(Dataset entries)
== Segment start ==

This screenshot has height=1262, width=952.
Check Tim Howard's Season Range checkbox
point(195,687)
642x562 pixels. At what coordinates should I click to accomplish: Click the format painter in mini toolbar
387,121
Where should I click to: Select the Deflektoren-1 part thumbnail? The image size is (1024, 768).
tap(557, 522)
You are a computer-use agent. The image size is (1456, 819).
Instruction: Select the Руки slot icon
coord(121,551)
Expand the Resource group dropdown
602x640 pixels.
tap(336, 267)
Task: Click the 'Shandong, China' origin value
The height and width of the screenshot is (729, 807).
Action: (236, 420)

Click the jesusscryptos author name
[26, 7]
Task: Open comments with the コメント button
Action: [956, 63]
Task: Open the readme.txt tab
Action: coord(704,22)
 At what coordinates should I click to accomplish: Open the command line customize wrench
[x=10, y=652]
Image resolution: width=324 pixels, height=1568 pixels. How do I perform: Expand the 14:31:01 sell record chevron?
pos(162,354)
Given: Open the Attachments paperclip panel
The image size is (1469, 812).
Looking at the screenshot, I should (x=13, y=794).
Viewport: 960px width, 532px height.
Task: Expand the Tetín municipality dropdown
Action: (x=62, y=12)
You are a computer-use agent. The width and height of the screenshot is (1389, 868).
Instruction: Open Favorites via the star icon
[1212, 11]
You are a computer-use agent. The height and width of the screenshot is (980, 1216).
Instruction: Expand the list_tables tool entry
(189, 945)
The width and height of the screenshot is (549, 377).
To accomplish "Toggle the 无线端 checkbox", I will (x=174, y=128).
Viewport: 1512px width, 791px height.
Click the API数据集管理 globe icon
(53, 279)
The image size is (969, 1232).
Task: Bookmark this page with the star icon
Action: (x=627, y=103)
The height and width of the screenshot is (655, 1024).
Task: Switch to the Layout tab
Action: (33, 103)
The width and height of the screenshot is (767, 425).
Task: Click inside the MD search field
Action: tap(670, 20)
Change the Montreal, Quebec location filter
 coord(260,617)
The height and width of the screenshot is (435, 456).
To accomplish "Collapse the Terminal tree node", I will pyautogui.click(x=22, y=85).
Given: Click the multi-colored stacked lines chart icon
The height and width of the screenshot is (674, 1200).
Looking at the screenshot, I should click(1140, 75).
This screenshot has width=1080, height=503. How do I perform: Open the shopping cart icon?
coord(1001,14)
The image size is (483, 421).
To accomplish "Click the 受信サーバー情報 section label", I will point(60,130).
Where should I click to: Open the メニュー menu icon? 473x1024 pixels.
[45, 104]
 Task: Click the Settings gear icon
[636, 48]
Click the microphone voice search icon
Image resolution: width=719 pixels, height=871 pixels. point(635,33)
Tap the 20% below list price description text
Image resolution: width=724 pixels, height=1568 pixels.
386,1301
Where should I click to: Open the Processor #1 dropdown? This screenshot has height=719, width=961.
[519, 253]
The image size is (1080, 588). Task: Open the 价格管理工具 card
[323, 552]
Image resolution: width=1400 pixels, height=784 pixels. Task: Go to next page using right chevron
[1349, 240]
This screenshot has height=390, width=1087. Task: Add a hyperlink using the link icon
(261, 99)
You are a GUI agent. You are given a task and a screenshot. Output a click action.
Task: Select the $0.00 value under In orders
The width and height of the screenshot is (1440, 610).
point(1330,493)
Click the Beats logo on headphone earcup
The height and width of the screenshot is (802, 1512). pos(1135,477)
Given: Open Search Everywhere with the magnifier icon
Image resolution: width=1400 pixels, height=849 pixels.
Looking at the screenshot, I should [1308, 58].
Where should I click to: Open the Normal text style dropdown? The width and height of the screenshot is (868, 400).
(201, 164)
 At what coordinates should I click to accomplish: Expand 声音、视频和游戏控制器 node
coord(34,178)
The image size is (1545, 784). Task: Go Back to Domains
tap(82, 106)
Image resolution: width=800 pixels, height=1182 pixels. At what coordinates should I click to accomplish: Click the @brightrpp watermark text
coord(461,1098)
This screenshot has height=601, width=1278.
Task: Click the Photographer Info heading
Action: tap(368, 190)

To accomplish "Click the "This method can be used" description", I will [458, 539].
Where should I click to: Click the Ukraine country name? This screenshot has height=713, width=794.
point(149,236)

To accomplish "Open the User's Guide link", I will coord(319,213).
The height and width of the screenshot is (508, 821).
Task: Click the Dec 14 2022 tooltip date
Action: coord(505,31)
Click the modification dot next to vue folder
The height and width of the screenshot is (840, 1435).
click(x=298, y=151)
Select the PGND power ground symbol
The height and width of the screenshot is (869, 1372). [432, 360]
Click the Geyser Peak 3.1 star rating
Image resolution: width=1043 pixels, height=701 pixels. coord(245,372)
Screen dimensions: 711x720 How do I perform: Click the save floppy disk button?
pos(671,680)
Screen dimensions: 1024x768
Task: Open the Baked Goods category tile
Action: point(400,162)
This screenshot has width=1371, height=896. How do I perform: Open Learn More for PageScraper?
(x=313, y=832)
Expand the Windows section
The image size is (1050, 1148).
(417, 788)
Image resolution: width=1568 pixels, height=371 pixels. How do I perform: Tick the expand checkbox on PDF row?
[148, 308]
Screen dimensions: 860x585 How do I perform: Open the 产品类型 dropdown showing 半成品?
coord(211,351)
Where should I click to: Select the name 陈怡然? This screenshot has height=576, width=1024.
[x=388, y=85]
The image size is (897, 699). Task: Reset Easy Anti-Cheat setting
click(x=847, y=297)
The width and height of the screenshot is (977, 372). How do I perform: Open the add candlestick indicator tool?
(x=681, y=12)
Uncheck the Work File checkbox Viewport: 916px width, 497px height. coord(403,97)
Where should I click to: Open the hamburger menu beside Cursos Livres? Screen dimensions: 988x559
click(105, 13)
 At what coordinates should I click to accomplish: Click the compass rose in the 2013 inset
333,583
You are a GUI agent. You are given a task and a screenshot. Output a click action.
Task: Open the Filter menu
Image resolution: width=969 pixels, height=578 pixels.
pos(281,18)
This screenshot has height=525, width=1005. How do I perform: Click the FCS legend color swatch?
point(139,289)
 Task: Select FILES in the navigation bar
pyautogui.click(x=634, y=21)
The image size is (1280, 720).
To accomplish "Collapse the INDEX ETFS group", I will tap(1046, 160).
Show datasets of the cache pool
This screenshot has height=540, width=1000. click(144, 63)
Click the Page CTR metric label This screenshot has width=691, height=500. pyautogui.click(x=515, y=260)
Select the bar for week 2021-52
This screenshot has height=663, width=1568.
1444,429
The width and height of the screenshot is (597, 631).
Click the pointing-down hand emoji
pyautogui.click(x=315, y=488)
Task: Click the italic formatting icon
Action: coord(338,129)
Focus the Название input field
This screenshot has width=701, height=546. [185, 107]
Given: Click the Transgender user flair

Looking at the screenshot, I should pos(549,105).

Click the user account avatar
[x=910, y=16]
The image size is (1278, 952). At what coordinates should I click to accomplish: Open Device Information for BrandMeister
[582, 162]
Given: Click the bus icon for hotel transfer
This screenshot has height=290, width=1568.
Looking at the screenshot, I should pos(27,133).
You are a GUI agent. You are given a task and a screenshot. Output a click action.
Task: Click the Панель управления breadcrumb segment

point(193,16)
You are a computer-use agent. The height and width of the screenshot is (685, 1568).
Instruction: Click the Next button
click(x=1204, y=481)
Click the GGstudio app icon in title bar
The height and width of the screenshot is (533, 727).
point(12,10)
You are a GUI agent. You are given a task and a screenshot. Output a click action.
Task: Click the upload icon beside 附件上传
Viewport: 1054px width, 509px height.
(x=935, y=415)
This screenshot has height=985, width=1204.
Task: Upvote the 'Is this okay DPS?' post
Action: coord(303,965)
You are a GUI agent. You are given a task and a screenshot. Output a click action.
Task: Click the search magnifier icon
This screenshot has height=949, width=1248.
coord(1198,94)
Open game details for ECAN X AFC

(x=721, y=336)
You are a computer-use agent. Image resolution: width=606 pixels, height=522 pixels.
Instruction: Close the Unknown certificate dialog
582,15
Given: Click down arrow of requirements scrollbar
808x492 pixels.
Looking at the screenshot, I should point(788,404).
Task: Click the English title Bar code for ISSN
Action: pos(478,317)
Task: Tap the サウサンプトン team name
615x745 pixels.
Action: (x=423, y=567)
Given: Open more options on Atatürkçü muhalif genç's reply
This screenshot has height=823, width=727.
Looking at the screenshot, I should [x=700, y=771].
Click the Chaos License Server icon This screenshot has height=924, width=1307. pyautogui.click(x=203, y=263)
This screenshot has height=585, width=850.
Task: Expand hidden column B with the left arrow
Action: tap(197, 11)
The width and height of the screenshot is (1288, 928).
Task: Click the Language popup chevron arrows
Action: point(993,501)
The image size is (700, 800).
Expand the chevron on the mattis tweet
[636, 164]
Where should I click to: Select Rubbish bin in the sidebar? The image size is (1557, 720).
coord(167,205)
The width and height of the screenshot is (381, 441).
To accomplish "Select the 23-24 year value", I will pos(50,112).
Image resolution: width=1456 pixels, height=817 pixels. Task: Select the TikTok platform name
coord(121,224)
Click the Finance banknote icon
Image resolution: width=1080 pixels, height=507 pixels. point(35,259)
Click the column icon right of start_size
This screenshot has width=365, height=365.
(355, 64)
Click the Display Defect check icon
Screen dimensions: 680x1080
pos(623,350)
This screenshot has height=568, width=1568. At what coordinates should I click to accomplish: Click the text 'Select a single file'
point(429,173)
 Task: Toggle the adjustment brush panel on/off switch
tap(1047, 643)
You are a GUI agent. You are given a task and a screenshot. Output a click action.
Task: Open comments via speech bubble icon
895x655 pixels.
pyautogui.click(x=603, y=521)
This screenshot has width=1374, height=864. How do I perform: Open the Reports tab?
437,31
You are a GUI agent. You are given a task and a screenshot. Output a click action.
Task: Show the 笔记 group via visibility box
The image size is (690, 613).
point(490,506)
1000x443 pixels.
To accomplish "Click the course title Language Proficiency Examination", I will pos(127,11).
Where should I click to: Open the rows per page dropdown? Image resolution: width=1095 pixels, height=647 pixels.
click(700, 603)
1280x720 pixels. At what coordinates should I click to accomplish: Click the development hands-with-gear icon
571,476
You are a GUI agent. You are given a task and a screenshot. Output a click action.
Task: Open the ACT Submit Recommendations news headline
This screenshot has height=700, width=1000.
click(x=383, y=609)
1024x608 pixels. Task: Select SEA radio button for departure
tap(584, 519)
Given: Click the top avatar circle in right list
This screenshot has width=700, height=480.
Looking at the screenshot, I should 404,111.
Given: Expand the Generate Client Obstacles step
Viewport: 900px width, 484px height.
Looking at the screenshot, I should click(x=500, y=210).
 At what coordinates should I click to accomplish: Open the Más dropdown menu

== Segment end ==

Task requirements: Copy exactly the lines from the one containing "Task: Show the 笔记 group via visibility box" through the last line of the records, both included, and nothing else.

Written reply:
Task: Show the 笔记 group via visibility box
The image size is (690, 613).
point(490,506)
1000x443 pixels.
To accomplish "Click the course title Language Proficiency Examination", I will pos(127,11).
Where should I click to: Open the rows per page dropdown? Image resolution: width=1095 pixels, height=647 pixels.
click(700, 603)
1280x720 pixels. At what coordinates should I click to accomplish: Click the development hands-with-gear icon
571,476
You are a GUI agent. You are given a task and a screenshot. Output a click action.
Task: Open the ACT Submit Recommendations news headline
This screenshot has height=700, width=1000.
click(x=383, y=609)
1024x608 pixels. Task: Select SEA radio button for departure
tap(584, 519)
Given: Click the top avatar circle in right list
This screenshot has width=700, height=480.
Looking at the screenshot, I should 404,111.
Given: Expand the Generate Client Obstacles step
Viewport: 900px width, 484px height.
Looking at the screenshot, I should click(x=500, y=210).
 At what coordinates should I click to accomplish: Open the Más dropdown menu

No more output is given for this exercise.